Mekhak Ghazaryan

Personal information
- Full name: Մեխակ Ղազարյան
- Nationality: Armenia
- Born: December 13, 1966 (age 59) Gyumri, Shirak, Armenian SSR, Soviet Union
- Height: 1.65 m (5 ft 5 in)
- Weight: 57 kg (126 lb)

Sport
- Sport: Boxing
- Weight class: Lightweight

Medal record
European Amateur Championships
Representing Soviet Union
| Gold medal – first place | 1987 Turin | Featherweight |
Representing Armenia
| Bronze medal – third place | 1993 Bursa | Lightweight |

= Mekhak Ghazaryan =

Armenian boxer (born 1966)

Mekhak Ghazaryan (Մեխակ Ղազարյան; born December 13, 1966, in Gyumri, Shirak), also known as Mikhail Kazaryan, is a retired amateur boxer from Armenia. He represented the Soviet Union at the 1988 Summer Olympics in Seoul, South Korea in the men's featherweight (57 kg) division. Ghazaryan was defeated in the third round by eventual gold medalist Giovanni Parisi.
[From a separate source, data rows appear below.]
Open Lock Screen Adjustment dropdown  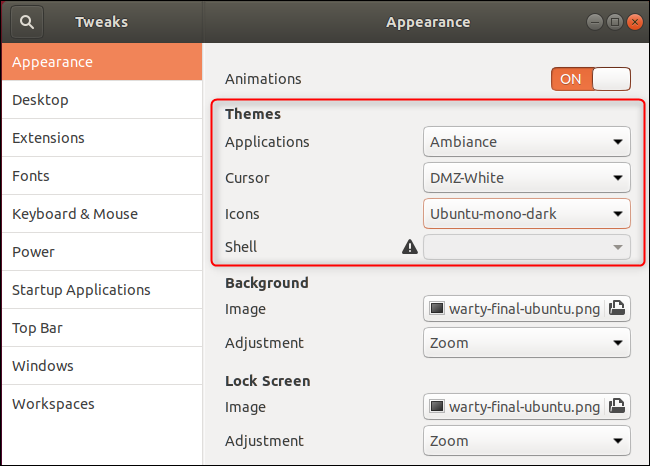527,441
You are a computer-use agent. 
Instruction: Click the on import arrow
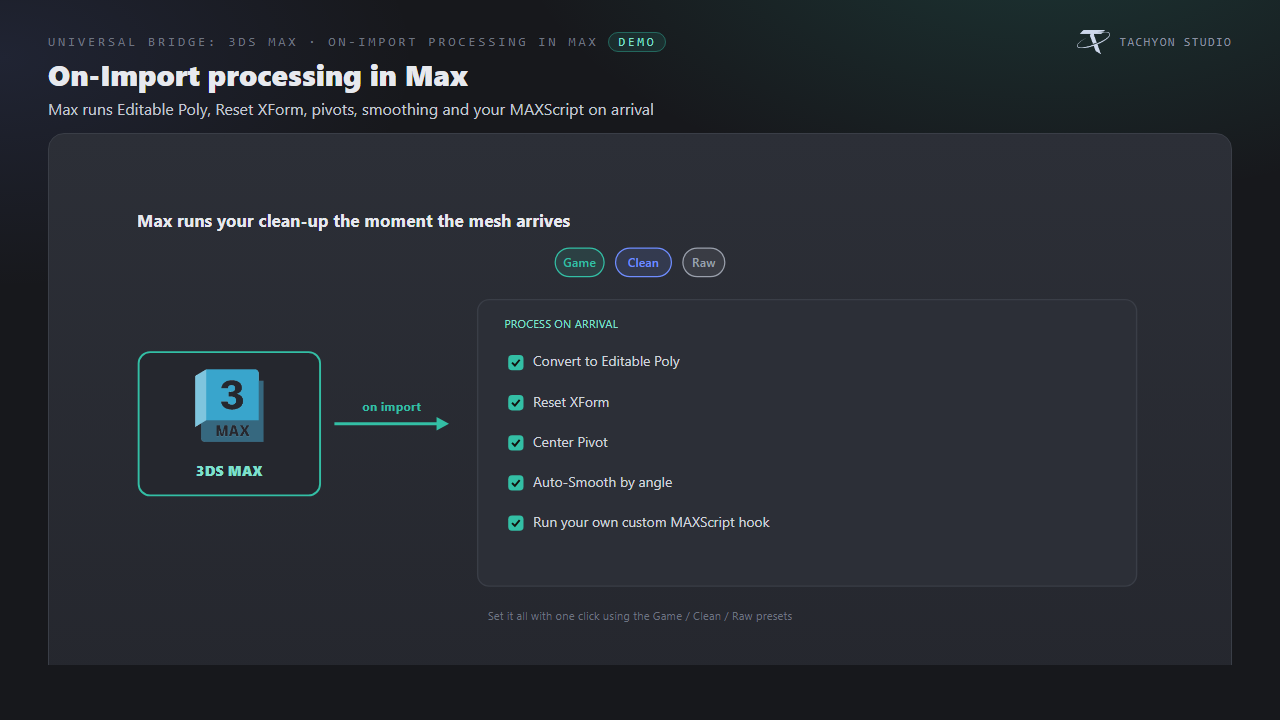coord(391,423)
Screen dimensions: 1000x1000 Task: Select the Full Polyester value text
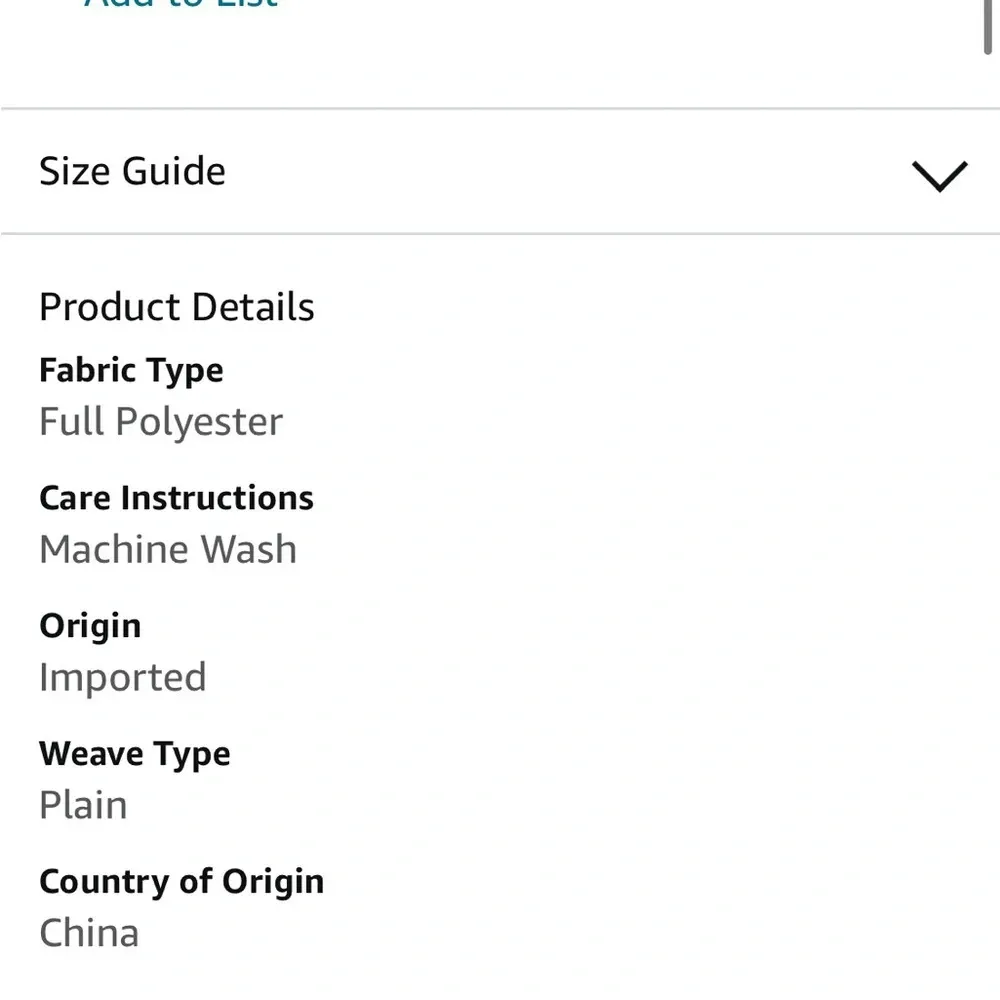161,422
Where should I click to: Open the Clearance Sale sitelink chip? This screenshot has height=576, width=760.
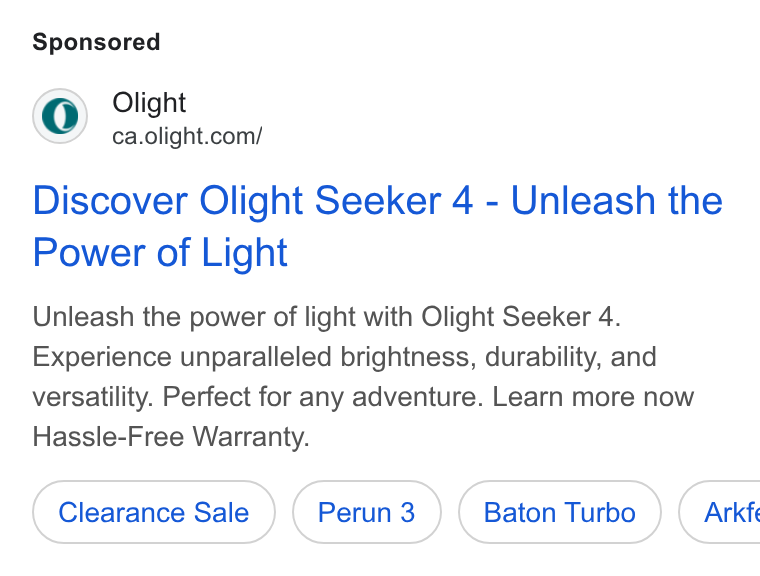pos(154,512)
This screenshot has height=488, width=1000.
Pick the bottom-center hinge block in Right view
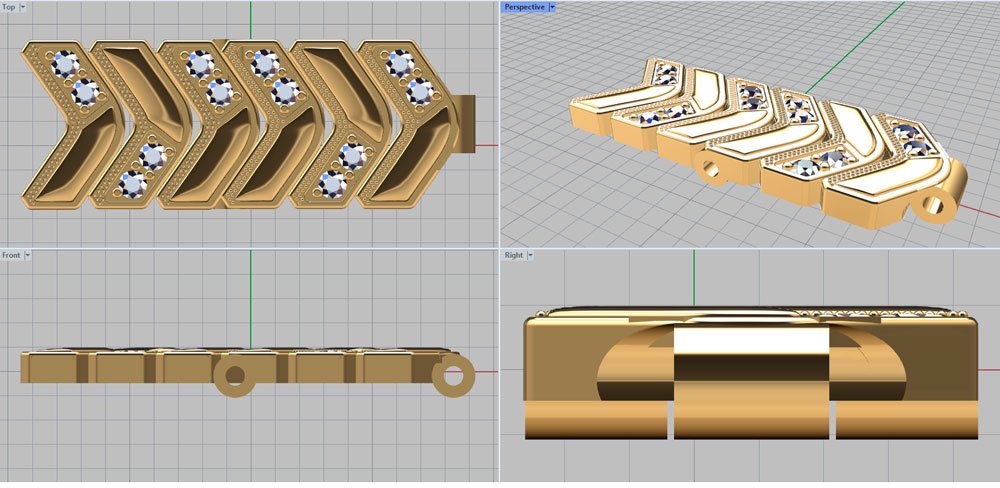click(x=751, y=421)
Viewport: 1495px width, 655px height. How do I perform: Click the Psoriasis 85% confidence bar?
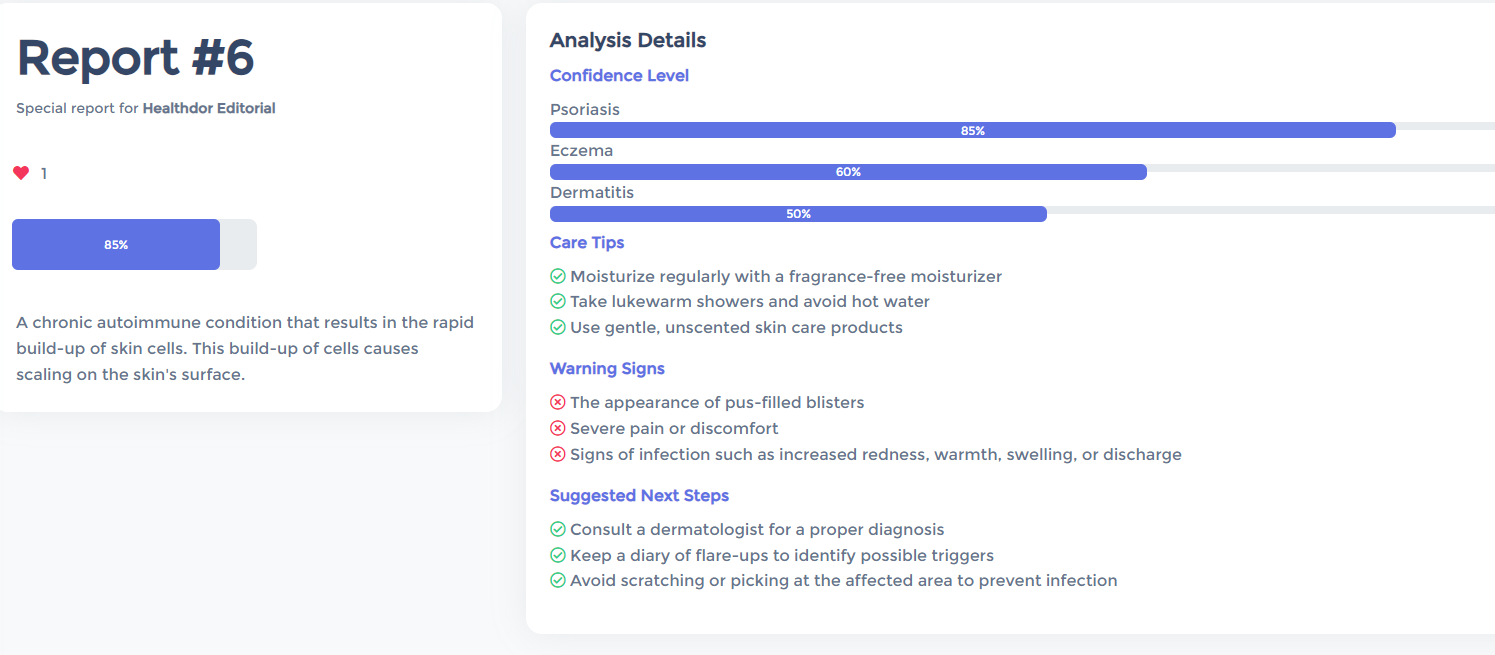click(972, 130)
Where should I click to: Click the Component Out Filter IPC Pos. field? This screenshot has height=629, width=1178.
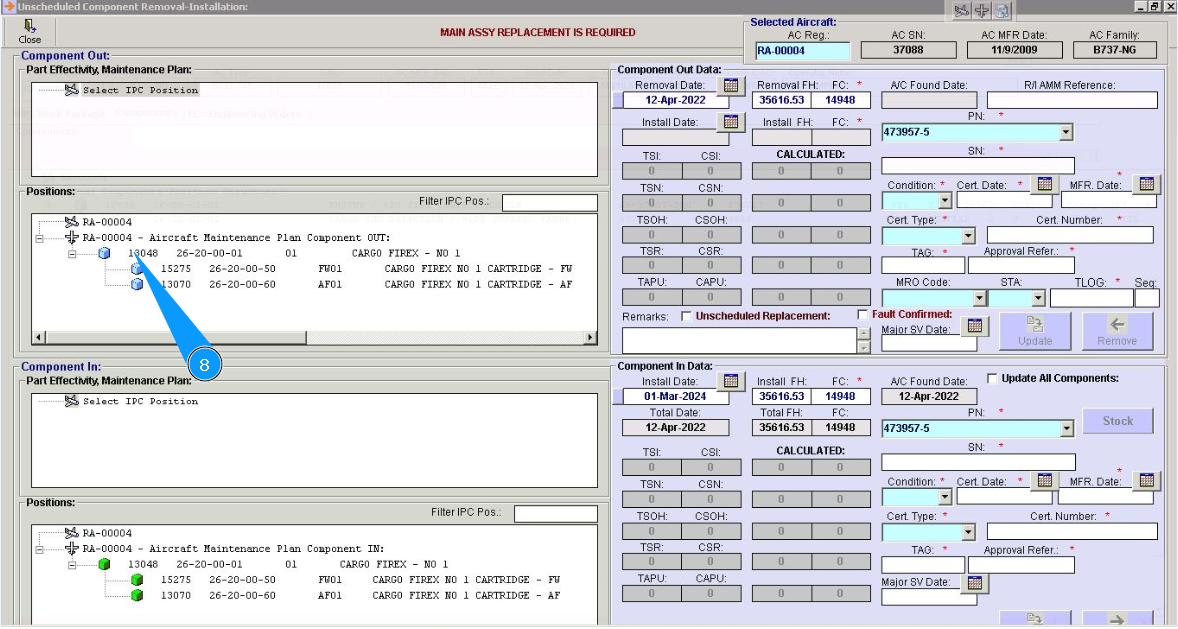[549, 203]
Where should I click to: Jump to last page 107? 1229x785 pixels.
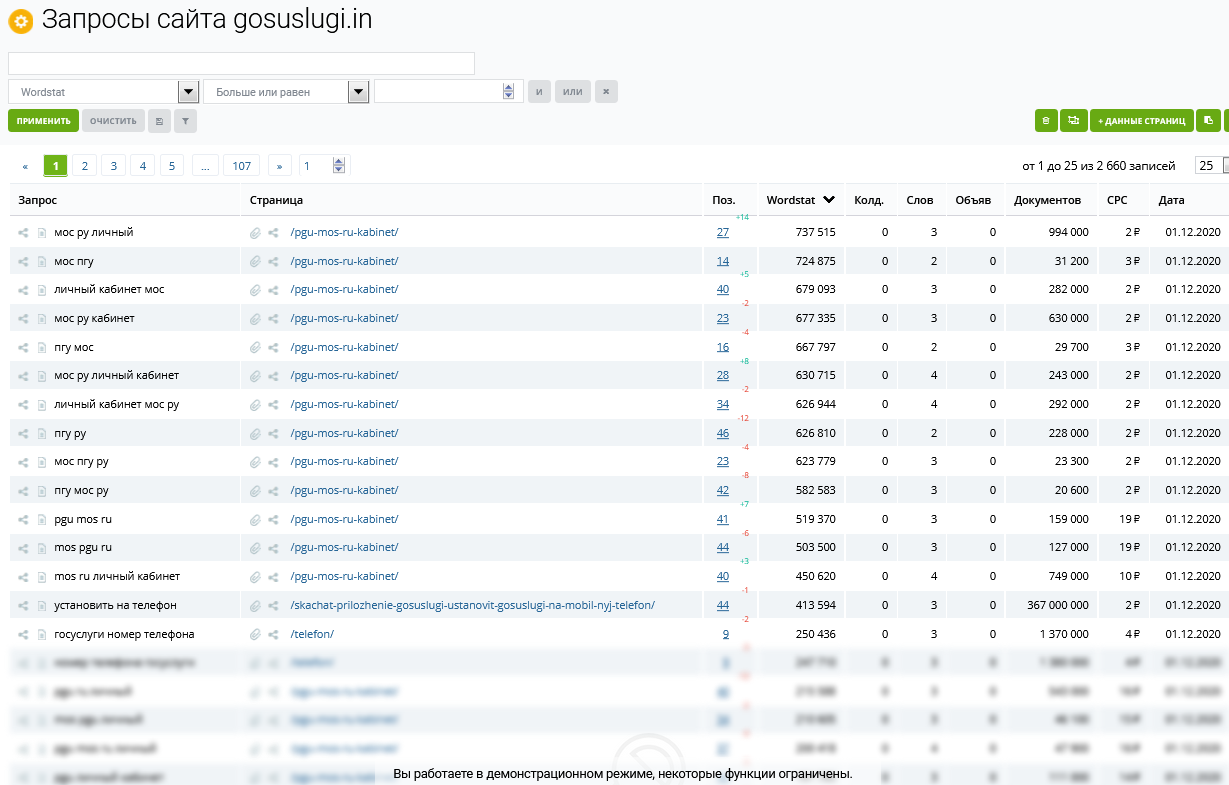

He represented his native country at the 1996 Summer Olympics in Atlanta, Georgia, in the men's lightweight (60 kg) division. Ghazaryan lost in the second round to Michael Strange.

Ghazaryan won the European Championship title in the lightweight division at the 1987 European Amateur Boxing Championships in Turin. Ghazaryan won a bronze medal at the 1993 European Amateur Boxing Championships in the lightweight division.